WHAT YOU ARE ASKED TO DO
Give back the entries verbatim.

++++ ENTRIES SUPPLIED

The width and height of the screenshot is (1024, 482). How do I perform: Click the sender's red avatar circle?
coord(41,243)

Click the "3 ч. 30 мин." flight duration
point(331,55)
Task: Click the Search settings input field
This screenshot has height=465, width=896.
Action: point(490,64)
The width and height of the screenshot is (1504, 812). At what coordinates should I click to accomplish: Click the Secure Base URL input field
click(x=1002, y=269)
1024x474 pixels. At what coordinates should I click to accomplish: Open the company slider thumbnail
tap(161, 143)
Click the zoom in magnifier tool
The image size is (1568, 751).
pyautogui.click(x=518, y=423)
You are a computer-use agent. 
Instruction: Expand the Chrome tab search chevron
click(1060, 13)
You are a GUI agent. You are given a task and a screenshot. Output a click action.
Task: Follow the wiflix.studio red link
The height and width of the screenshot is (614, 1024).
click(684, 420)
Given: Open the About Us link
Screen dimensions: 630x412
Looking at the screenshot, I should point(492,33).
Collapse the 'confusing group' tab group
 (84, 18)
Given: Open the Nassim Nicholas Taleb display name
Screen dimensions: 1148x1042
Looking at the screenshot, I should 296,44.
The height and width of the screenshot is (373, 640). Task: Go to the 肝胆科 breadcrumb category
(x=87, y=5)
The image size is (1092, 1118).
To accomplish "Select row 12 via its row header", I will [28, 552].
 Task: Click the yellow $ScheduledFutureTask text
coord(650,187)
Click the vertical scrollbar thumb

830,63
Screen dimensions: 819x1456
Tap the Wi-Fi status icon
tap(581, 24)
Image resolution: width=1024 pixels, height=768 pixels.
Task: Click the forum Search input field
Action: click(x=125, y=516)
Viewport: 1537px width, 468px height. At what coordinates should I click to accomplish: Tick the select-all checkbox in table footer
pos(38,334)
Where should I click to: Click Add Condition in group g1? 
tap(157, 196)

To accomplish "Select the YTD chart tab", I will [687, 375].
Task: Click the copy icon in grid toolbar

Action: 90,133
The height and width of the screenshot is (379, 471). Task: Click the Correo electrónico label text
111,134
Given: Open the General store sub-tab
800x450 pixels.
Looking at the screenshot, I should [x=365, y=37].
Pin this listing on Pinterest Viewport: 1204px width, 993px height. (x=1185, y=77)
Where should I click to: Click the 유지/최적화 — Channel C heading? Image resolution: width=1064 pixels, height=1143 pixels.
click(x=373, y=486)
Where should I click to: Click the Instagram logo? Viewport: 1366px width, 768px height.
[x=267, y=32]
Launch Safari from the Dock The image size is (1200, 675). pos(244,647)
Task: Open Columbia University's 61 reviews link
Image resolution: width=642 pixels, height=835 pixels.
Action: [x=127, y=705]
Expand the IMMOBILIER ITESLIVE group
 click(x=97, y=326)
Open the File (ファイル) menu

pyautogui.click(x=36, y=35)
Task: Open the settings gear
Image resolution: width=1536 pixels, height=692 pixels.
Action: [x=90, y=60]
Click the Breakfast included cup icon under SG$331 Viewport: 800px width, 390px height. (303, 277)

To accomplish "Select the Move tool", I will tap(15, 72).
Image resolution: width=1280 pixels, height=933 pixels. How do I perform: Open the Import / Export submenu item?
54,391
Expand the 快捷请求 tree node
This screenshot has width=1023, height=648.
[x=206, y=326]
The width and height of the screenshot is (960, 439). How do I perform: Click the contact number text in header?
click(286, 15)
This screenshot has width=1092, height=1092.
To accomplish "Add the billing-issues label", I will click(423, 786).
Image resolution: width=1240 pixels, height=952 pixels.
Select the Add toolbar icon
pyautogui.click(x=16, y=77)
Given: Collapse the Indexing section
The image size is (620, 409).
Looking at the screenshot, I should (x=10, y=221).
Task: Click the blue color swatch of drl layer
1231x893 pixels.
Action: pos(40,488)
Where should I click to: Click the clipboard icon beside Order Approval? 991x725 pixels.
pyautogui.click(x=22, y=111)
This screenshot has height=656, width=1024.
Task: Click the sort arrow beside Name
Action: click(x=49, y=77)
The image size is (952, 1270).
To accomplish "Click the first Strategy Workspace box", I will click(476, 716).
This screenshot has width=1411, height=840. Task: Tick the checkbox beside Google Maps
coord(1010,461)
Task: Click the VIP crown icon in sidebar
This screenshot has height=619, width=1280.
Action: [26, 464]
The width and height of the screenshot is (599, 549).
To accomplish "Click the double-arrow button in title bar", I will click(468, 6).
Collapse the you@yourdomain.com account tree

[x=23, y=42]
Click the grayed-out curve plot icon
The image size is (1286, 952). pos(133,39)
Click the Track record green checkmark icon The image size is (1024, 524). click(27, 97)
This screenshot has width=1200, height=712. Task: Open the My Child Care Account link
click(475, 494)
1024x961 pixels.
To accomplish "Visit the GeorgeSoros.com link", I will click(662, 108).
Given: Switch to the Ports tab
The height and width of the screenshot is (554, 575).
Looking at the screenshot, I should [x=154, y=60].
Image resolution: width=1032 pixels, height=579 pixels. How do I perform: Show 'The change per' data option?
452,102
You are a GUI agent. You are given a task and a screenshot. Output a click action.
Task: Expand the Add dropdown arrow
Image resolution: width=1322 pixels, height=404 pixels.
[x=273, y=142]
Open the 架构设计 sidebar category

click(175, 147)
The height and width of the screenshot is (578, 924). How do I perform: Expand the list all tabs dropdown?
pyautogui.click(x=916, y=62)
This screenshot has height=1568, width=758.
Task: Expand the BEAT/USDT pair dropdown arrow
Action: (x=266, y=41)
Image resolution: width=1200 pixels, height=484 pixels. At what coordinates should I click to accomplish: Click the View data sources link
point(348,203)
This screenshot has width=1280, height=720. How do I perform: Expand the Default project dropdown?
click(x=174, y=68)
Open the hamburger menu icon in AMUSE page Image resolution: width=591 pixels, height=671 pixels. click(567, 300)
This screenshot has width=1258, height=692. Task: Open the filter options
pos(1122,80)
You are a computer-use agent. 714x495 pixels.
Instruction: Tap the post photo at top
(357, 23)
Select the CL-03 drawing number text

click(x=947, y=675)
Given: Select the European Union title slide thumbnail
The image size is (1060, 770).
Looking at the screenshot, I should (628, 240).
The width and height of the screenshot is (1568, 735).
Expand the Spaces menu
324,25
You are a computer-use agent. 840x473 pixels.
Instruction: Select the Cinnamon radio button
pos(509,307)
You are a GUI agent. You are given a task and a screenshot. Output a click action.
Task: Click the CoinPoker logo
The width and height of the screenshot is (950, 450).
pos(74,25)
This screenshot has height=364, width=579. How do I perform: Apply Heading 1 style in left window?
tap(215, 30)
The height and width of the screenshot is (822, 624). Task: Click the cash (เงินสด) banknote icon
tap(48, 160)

++++++++

EXERCISE SOLUTION
The width and height of the screenshot is (1024, 482). How do I perform: Click the sender's red avatar circle?
coord(41,243)

Click the "3 ч. 30 мин." flight duration
point(331,55)
Task: Click the Search settings input field
This screenshot has height=465, width=896.
Action: point(490,64)
The width and height of the screenshot is (1504, 812). At what coordinates should I click to accomplish: Click the Secure Base URL input field
click(x=1002, y=269)
1024x474 pixels. At what coordinates should I click to accomplish: Open the company slider thumbnail
tap(161, 143)
Click the zoom in magnifier tool
The image size is (1568, 751).
pyautogui.click(x=518, y=423)
You are a computer-use agent. 
Instruction: Expand the Chrome tab search chevron
click(1060, 13)
You are a GUI agent. You are given a task and a screenshot. Output a click action.
Task: Follow the wiflix.studio red link
The height and width of the screenshot is (614, 1024).
click(684, 420)
Given: Open the About Us link
Screen dimensions: 630x412
Looking at the screenshot, I should point(492,33).
Collapse the 'confusing group' tab group
 (84, 18)
Given: Open the Nassim Nicholas Taleb display name
Screen dimensions: 1148x1042
Looking at the screenshot, I should 296,44.
The height and width of the screenshot is (373, 640). Task: Go to the 肝胆科 breadcrumb category
(x=87, y=5)
The image size is (1092, 1118).
To accomplish "Select row 12 via its row header", I will [28, 552].
 Task: Click the yellow $ScheduledFutureTask text
coord(650,187)
Click the vertical scrollbar thumb

830,63
Screen dimensions: 819x1456
Tap the Wi-Fi status icon
tap(581, 24)
Image resolution: width=1024 pixels, height=768 pixels.
Task: Click the forum Search input field
Action: click(x=125, y=516)
Viewport: 1537px width, 468px height. At what coordinates should I click to accomplish: Tick the select-all checkbox in table footer
pos(38,334)
Where should I click to: Click Add Condition in group g1? 
tap(157, 196)

To accomplish "Select the YTD chart tab", I will [687, 375].
Task: Click the copy icon in grid toolbar

Action: 90,133
The height and width of the screenshot is (379, 471). Task: Click the Correo electrónico label text
111,134
Given: Open the General store sub-tab
800x450 pixels.
Looking at the screenshot, I should [x=365, y=37].
Pin this listing on Pinterest Viewport: 1204px width, 993px height. (x=1185, y=77)
Where should I click to: Click the 유지/최적화 — Channel C heading? Image resolution: width=1064 pixels, height=1143 pixels.
click(x=373, y=486)
Where should I click to: Click the Instagram logo? Viewport: 1366px width, 768px height.
[x=267, y=32]
Launch Safari from the Dock The image size is (1200, 675). pos(244,647)
Task: Open Columbia University's 61 reviews link
Image resolution: width=642 pixels, height=835 pixels.
Action: [x=127, y=705]
Expand the IMMOBILIER ITESLIVE group
 click(x=97, y=326)
Open the File (ファイル) menu

pyautogui.click(x=36, y=35)
Task: Open the settings gear
Image resolution: width=1536 pixels, height=692 pixels.
Action: [x=90, y=60]
Click the Breakfast included cup icon under SG$331 Viewport: 800px width, 390px height. (303, 277)

To accomplish "Select the Move tool", I will tap(15, 72).
Image resolution: width=1280 pixels, height=933 pixels. How do I perform: Open the Import / Export submenu item?
54,391
Expand the 快捷请求 tree node
This screenshot has width=1023, height=648.
[x=206, y=326]
The width and height of the screenshot is (960, 439). How do I perform: Click the contact number text in header?
click(286, 15)
This screenshot has width=1092, height=1092.
To accomplish "Add the billing-issues label", I will click(423, 786).
Image resolution: width=1240 pixels, height=952 pixels.
Select the Add toolbar icon
pyautogui.click(x=16, y=77)
Given: Collapse the Indexing section
The image size is (620, 409).
Looking at the screenshot, I should (x=10, y=221).
Task: Click the blue color swatch of drl layer
1231x893 pixels.
Action: pos(40,488)
Where should I click to: Click the clipboard icon beside Order Approval? 991x725 pixels.
pyautogui.click(x=22, y=111)
This screenshot has height=656, width=1024.
Task: Click the sort arrow beside Name
Action: click(x=49, y=77)
The image size is (952, 1270).
To accomplish "Click the first Strategy Workspace box", I will click(476, 716).
This screenshot has width=1411, height=840. Task: Tick the checkbox beside Google Maps
coord(1010,461)
Task: Click the VIP crown icon in sidebar
This screenshot has height=619, width=1280.
Action: [26, 464]
The width and height of the screenshot is (599, 549).
To accomplish "Click the double-arrow button in title bar", I will click(468, 6).
Collapse the you@yourdomain.com account tree

[x=23, y=42]
Click the grayed-out curve plot icon
The image size is (1286, 952). pos(133,39)
Click the Track record green checkmark icon The image size is (1024, 524). click(27, 97)
This screenshot has width=1200, height=712. Task: Open the My Child Care Account link
click(475, 494)
1024x961 pixels.
To accomplish "Visit the GeorgeSoros.com link", I will click(662, 108).
Given: Switch to the Ports tab
The height and width of the screenshot is (554, 575).
Looking at the screenshot, I should [x=154, y=60].
Image resolution: width=1032 pixels, height=579 pixels. How do I perform: Show 'The change per' data option?
452,102
You are a GUI agent. You are given a task and a screenshot. Output a click action.
Task: Expand the Add dropdown arrow
Image resolution: width=1322 pixels, height=404 pixels.
[x=273, y=142]
Open the 架构设计 sidebar category

click(175, 147)
The height and width of the screenshot is (578, 924). How do I perform: Expand the list all tabs dropdown?
pyautogui.click(x=916, y=62)
This screenshot has height=1568, width=758.
Task: Expand the BEAT/USDT pair dropdown arrow
Action: (x=266, y=41)
Image resolution: width=1200 pixels, height=484 pixels. At what coordinates should I click to accomplish: Click the View data sources link
point(348,203)
This screenshot has width=1280, height=720. How do I perform: Expand the Default project dropdown?
click(x=174, y=68)
Open the hamburger menu icon in AMUSE page Image resolution: width=591 pixels, height=671 pixels. click(567, 300)
This screenshot has width=1258, height=692. Task: Open the filter options
pos(1122,80)
You are a computer-use agent. 714x495 pixels.
Instruction: Tap the post photo at top
(357, 23)
Select the CL-03 drawing number text

click(x=947, y=675)
Given: Select the European Union title slide thumbnail
The image size is (1060, 770).
Looking at the screenshot, I should (628, 240).
The width and height of the screenshot is (1568, 735).
Expand the Spaces menu
324,25
You are a computer-use agent. 840x473 pixels.
Instruction: Select the Cinnamon radio button
pos(509,307)
You are a GUI agent. You are given a task and a screenshot. Output a click action.
Task: Click the CoinPoker logo
The width and height of the screenshot is (950, 450).
pos(74,25)
This screenshot has height=364, width=579. How do I perform: Apply Heading 1 style in left window?
tap(215, 30)
The height and width of the screenshot is (822, 624). Task: Click the cash (เงินสด) banknote icon
tap(48, 160)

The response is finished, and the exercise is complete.